Raffigurante “Sant’Uguccione” e databile al 1678, il modello in terracotta fu eseguito come prova per la statua marmorea (1687) collocata in origine su uno dei capitelli del tiburio del Duomo, anch’essa oggi esposta in Museo nella sala n. 15. Quest’ultima custodisce in larga parte le prove d’ingresso scultoree presentate tra la fine del Seicento e il Settecento dagli artisti per essere ammessi alle dipendenze della Veneranda Fabbrica.
Il modello in oggetto rappresenta appunto sant’Uguccione, nome con il quale era venerato san Lucio martire, pastore e casaro della Val Cavargna vissuto probabilmente fra il XII e il XIII secolo nella località comasca. L’opera lo ritrae intento a donare del formaggio a un povero mendicante, situato sulla destra della composizione con il ginocchio sinistro sorretto da una stampella. Di dimensioni minori rispetto al santo, il mendicante risulta mutilo del braccio sinistro, che in origine reggeva una scodella per l’elemosina.
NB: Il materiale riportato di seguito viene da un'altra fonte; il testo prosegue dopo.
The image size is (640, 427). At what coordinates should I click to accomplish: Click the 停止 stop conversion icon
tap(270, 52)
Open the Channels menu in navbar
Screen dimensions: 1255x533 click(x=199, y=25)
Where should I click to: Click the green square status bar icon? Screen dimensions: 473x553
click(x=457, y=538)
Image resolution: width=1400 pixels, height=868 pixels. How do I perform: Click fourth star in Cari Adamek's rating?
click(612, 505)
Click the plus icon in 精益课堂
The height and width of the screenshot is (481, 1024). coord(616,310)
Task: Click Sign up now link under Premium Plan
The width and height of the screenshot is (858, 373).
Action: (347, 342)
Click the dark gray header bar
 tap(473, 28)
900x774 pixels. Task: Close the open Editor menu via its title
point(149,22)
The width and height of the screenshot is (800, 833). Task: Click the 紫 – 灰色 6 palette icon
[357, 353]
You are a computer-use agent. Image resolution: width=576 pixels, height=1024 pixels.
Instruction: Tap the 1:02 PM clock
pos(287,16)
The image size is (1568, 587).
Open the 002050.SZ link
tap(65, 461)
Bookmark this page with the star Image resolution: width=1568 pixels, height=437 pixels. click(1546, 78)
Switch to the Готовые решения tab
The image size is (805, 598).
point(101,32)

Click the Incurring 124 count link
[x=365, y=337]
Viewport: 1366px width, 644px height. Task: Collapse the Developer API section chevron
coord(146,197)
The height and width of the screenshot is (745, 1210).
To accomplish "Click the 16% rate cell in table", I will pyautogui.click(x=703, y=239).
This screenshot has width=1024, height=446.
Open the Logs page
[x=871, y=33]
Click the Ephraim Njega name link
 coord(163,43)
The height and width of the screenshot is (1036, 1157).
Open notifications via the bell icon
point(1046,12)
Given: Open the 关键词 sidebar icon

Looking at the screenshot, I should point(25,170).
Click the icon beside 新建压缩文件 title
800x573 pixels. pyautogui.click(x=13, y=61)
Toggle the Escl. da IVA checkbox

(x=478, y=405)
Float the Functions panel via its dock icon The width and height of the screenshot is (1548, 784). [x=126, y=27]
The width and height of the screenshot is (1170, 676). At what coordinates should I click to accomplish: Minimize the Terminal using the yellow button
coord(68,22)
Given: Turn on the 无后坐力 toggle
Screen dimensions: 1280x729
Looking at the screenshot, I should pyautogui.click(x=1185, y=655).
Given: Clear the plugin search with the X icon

Cinto ai fianchi da un ampio panneggio a pieghe profonde che ricade sul retro fino a terra, il possente sant’Uguccione ha il volto incorniciato da corti capelli ondulati e da una lunga barba a ciocche: mutilo del braccio destro e dell’indice della mano sinistra, il santo è caratterizzato da un’accentuata torsione del busto verso la sua destra, sottolineata dal braccio sinistro che regge la forma di formaggio e dal braccio destro, in origine sollevato e munito di un coltello.
La gamba destra, il cui piede tocca una piccola botte, riequilibra la composizione contrapponendosi alla rotazione.
Entrambi i personaggi poggiano su un basamento tondeggiante.
Grazie ai documenti d’archivio il modello è stato attribuito dagli studiosi a Giuseppe Carlo Antonio Pagani, noto come Carlo Pagano e operante per il Duomo nella seconda metà del Seicento: originario della Valsolda, dove era diffuso il culto di sant’Uguccione, egli scelse proprio il martire come soggetto della sua prova d’ingresso.
Dal punto di vista stilistico, oltre a distinguersi per il forte dinamismo plastico, il modello presenta nella figura di sant’Uguccione un’impostazione eroica, ben diversa dalla resa del mendicante. Quest’ultimo, infatti, mostra una connotazione quasi grottesca, derivante dall’attenta indagine di particolari quali la smorfia del volto e il panneggio fitto e poco rilevato delle vesti: caratteristiche riconducibili all’attività di Pagano per la statuaria destinata a popolare i Sacri Monti lombardi.